### FRAGMENTO DE TEXTO
........
Porque no sólo se es mexicano en el grito…
Por
Carlos Alberto Ramírez
México, 22/09/04 (AUNAM).-“Comerás con sosiego y reposo;
cuando termines, te lavarás las manos como hiciste antes; te lavarás
los dientes y barrerás el lugar en el que comiste”, decían los
aztecas a sus hijos. Y así comienza La cocina mexicana del
Ballet Folklórico de la Universidad Nacional Autónoma de México.
La
mesa puesta, mientras el doctor Jaime Litvak, narrador de la obra e
ilustre investigador universitario, habla de los códices y lo que
implicaba sentarse a comer entre nuestros antepasados. ¿Acaso
piensan ahora las pulquerías que antes se bebía para rituales
religiosos?
Mujeres danzantes traen el fuego y el copal que inunda la Sala
Miguel Covarrubias. Alguien toca una flauta y otros dos hacen sonar
los tambores en vivo para acompañarlas, Conjunto Raíz y Tradición se
hacen llamar. La música, según se dice en el programa, fue hecha
especialmente por Fernando Flores, “el príncipe azteca”.
Las
fiestas patrias recién pasaron, pero la mexicanidad no se va con
ellas. La gente grita, se emociona, y eso que apenas comienza a
mostrarse una parte de “la larga lista de lo que México come y
produce”, dice la voz que nos lleva por los distintos Estados de la
República, una vez terminados los preparativos para sentarse a la
mesa.
........
### PETICIÓN ESCRITA
¿Puedes devolver completo y sin ningún cambio el texto sobre el Ballet Folklórico de la UNAM? Apóyate únicamente en este texto.

### Datos de posición de palabras y elementos
........
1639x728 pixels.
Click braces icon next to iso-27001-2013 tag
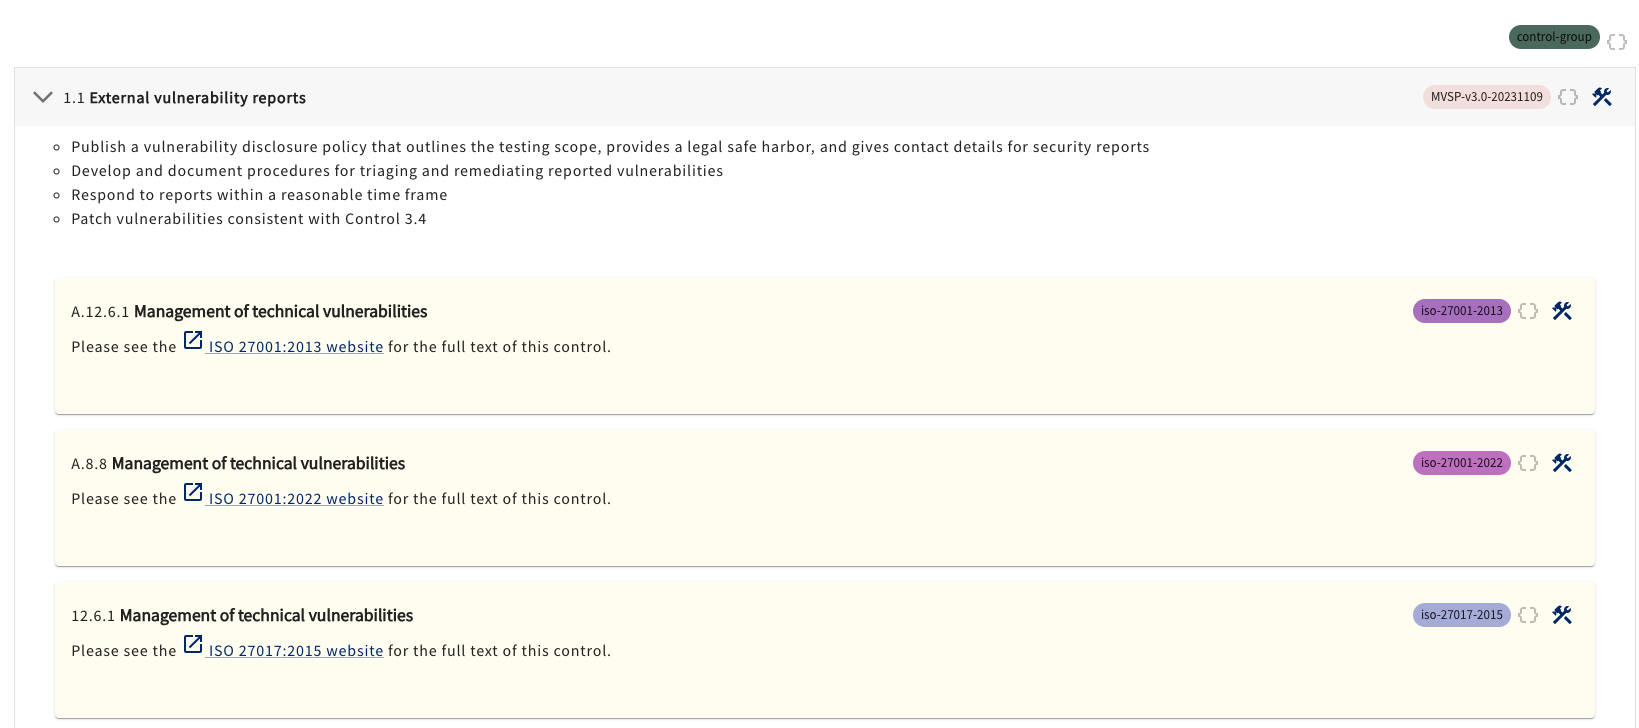pyautogui.click(x=1528, y=311)
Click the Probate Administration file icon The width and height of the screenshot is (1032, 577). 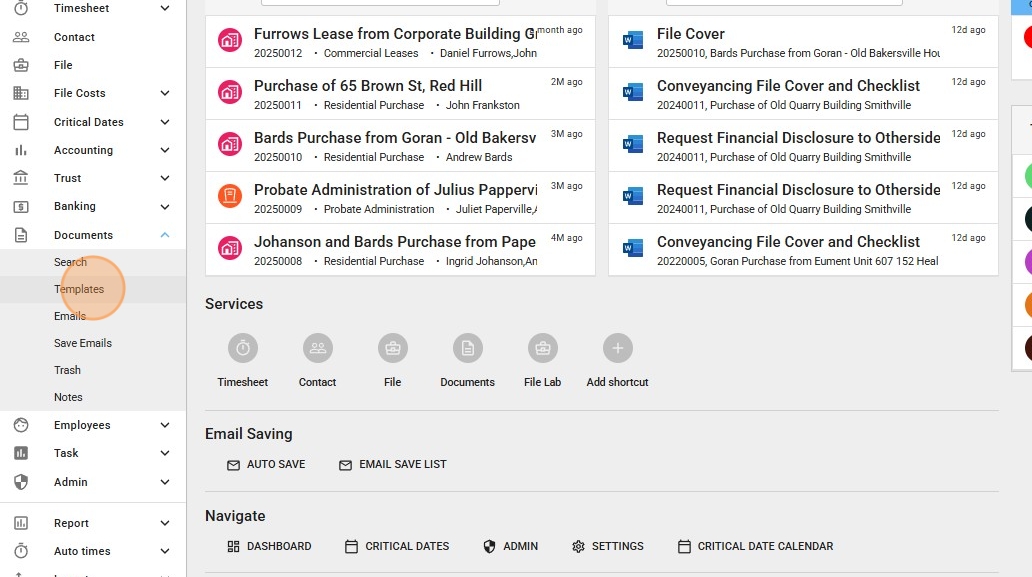(230, 197)
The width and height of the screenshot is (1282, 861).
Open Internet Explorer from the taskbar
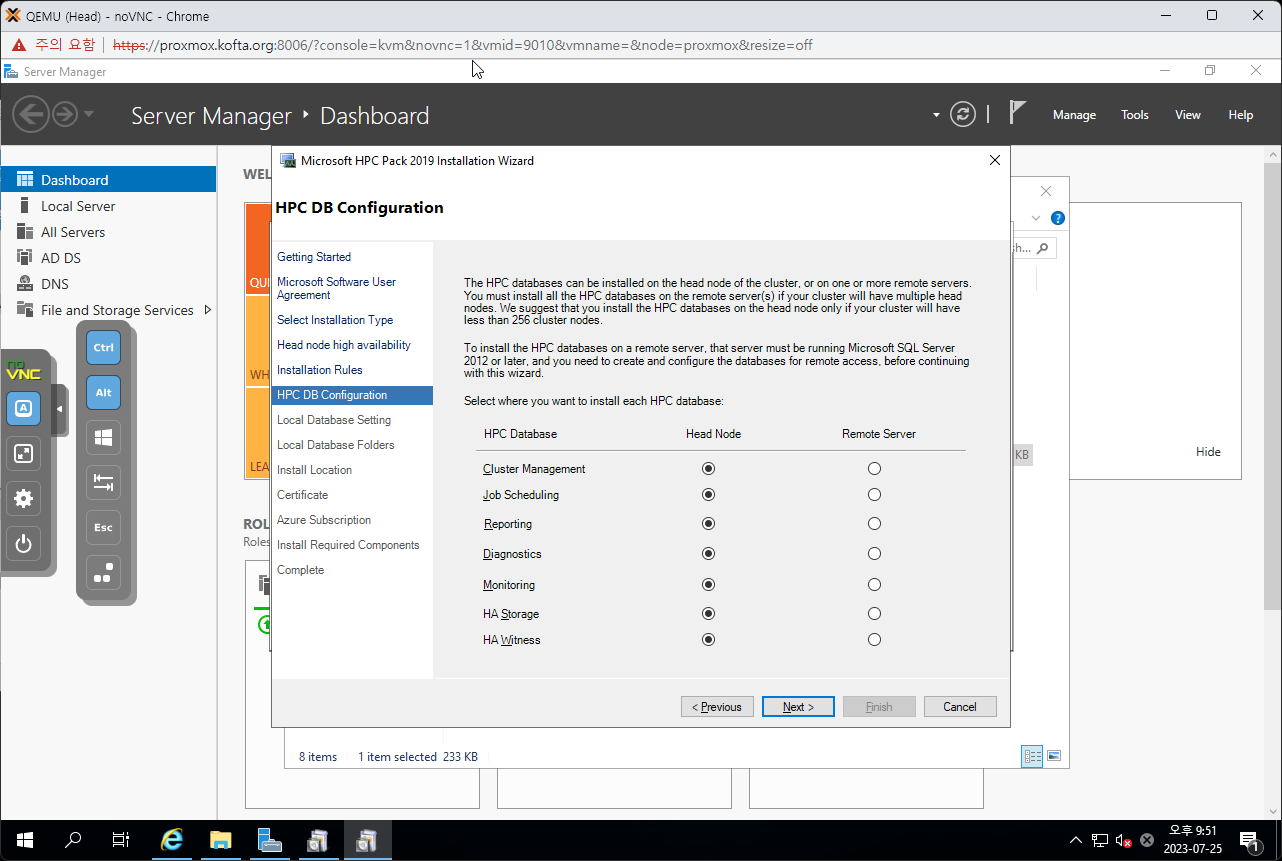172,840
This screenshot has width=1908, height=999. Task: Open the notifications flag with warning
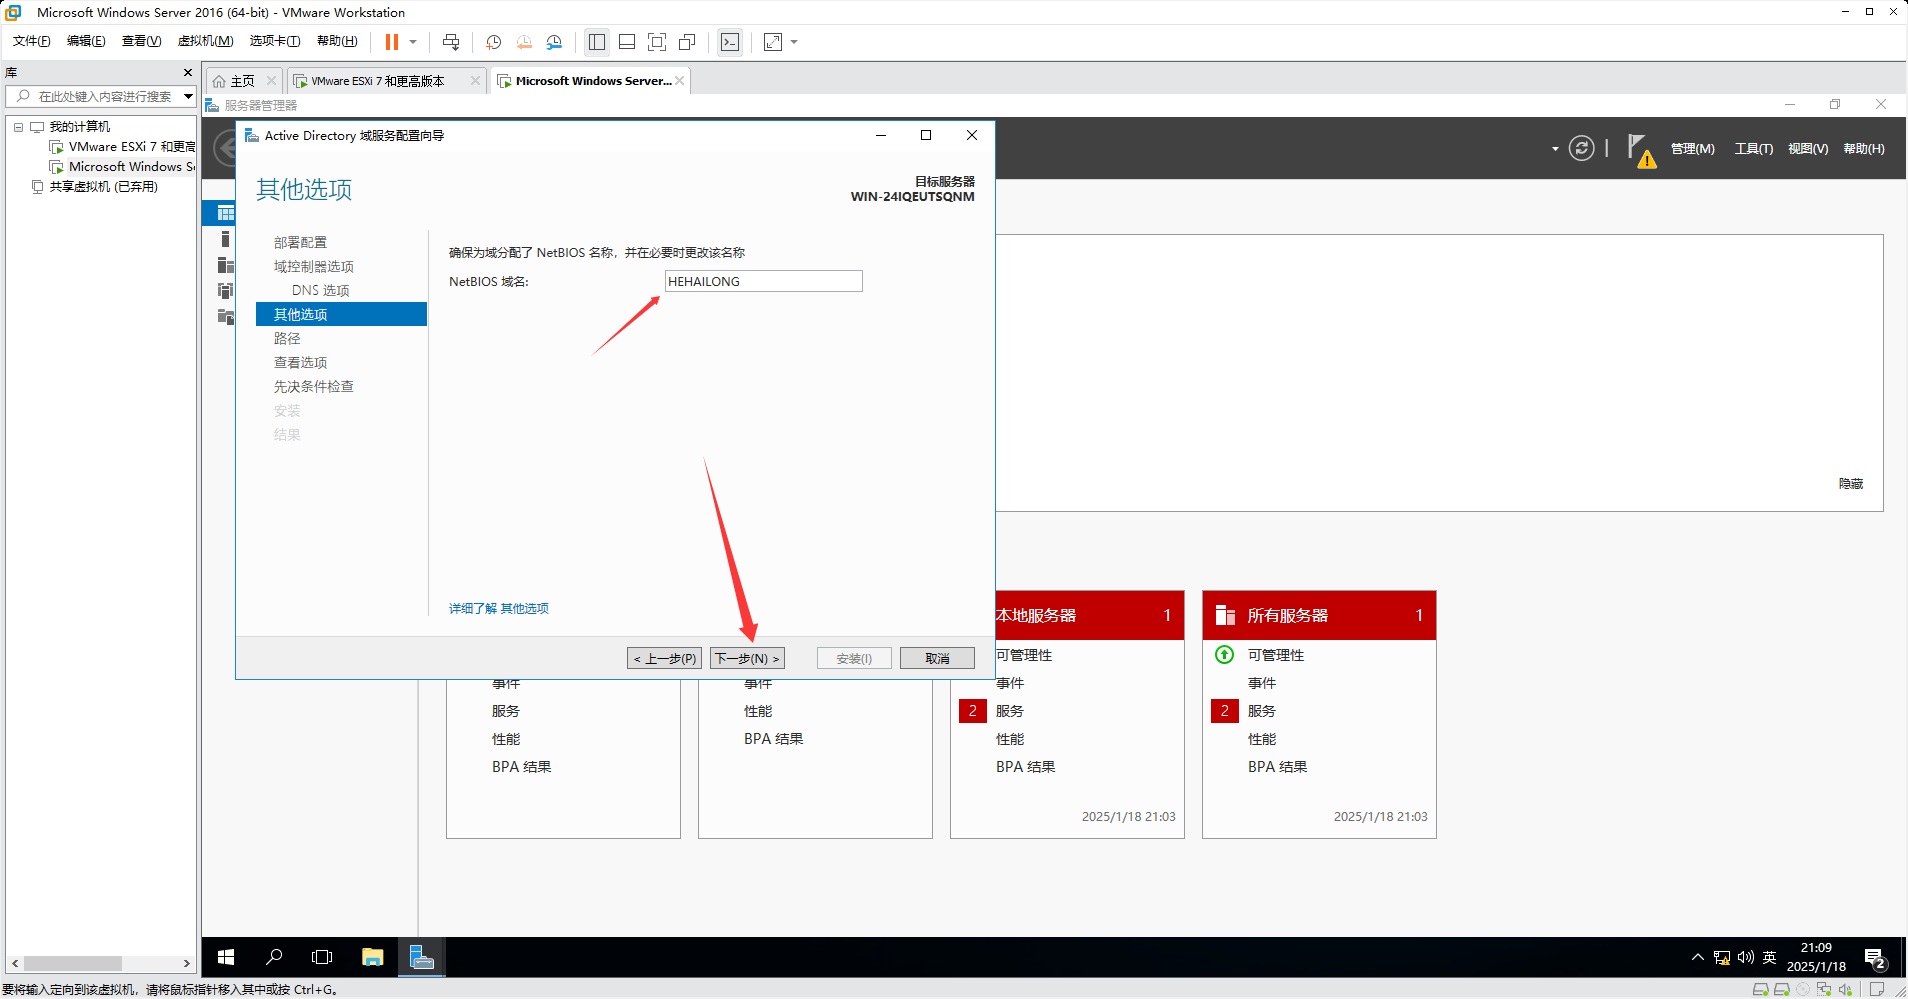tap(1640, 150)
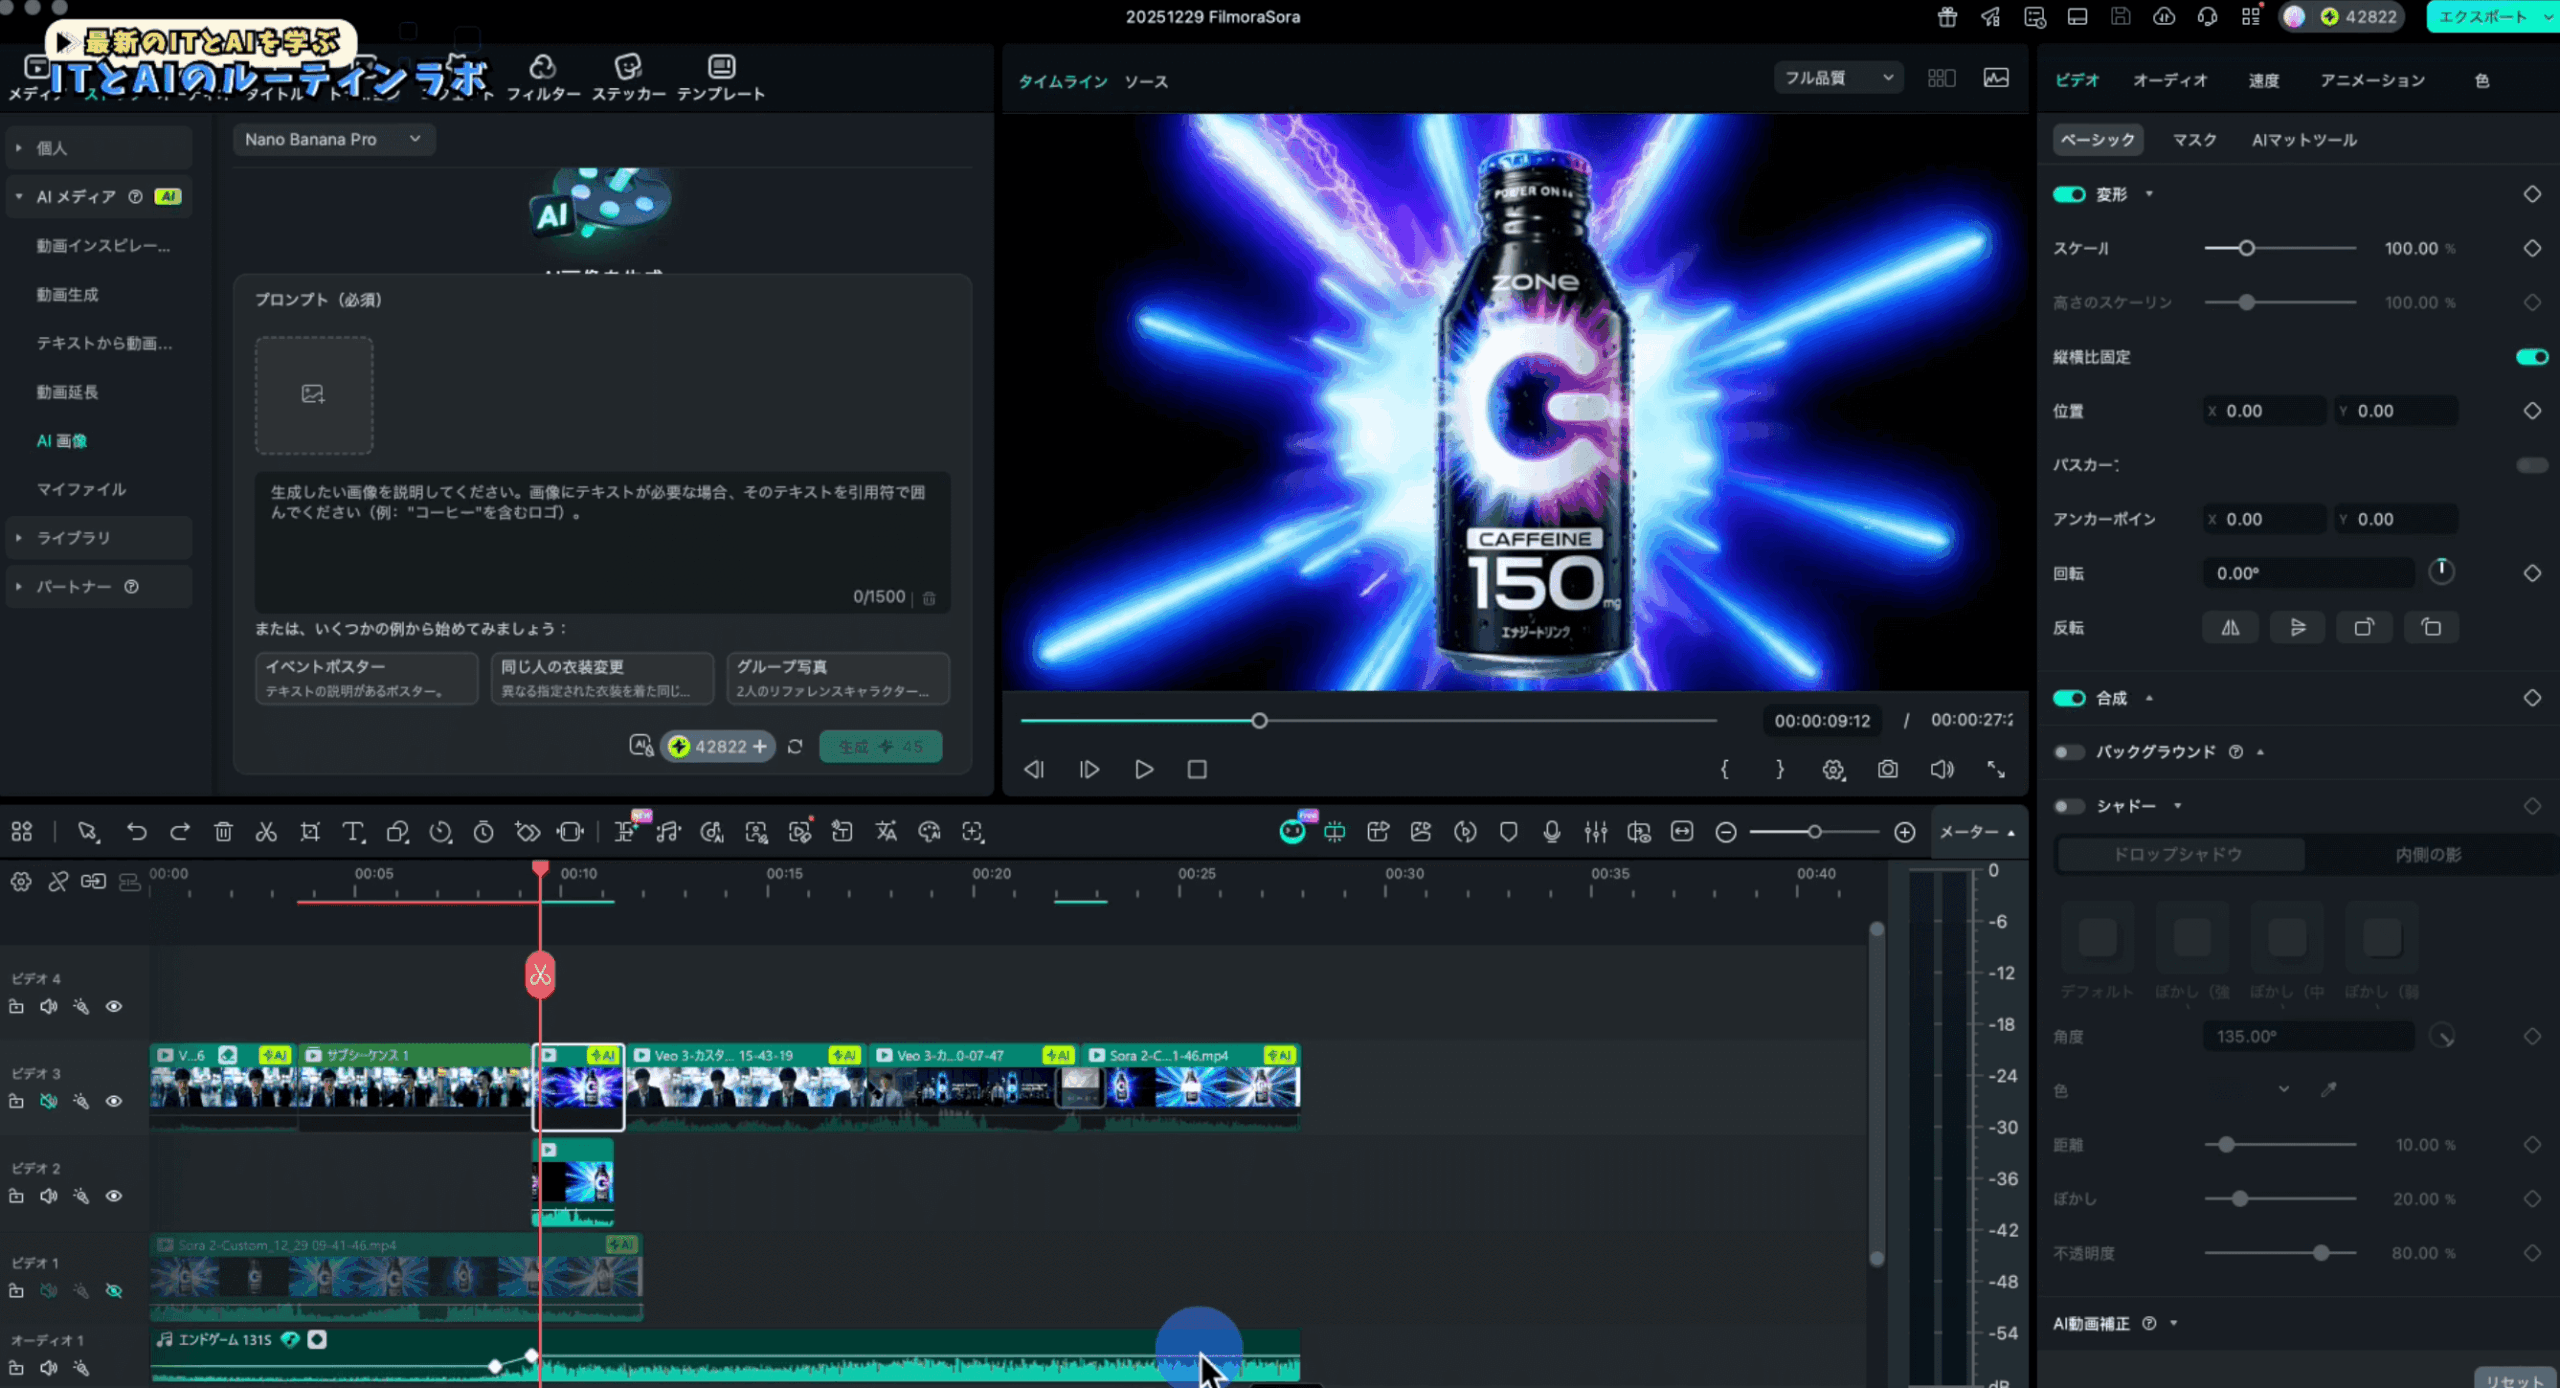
........
### SOLUCIÓN PROPUESTA
Porque no sólo se es mexicano en el grito…
Por
Carlos Alberto Ramírez
México, 22/09/04 (AUNAM).-“Comerás con sosiego y reposo;
cuando termines, te lavarás las manos como hiciste antes; te lavarás
los dientes y barrerás el lugar en el que comiste”, decían los
aztecas a sus hijos. Y así comienza La cocina mexicana del
Ballet Folklórico de la Universidad Nacional Autónoma de México.
La
mesa puesta, mientras el doctor Jaime Litvak, narrador de la obra e
ilustre investigador universitario, habla de los códices y lo que
implicaba sentarse a comer entre nuestros antepasados. ¿Acaso
piensan ahora las pulquerías que antes se bebía para rituales
religiosos?
Mujeres danzantes traen el fuego y el copal que inunda la Sala
Miguel Covarrubias. Alguien toca una flauta y otros dos hacen sonar
los tambores en vivo para acompañarlas, Conjunto Raíz y Tradición se
hacen llamar. La música, según se dice en el programa, fue hecha
especialmente por Fernando Flores, “el príncipe azteca”.
Las
fiestas patrias recién pasaron, pero la mexicanidad no se va con
ellas. La gente grita, se emociona, y eso que apenas comienza a
mostrarse una parte de “la larga lista de lo que México come y
produce”, dice la voz que nos lleva por los distintos Estados de la
República, una vez terminados los preparativos para sentarse a la
mesa.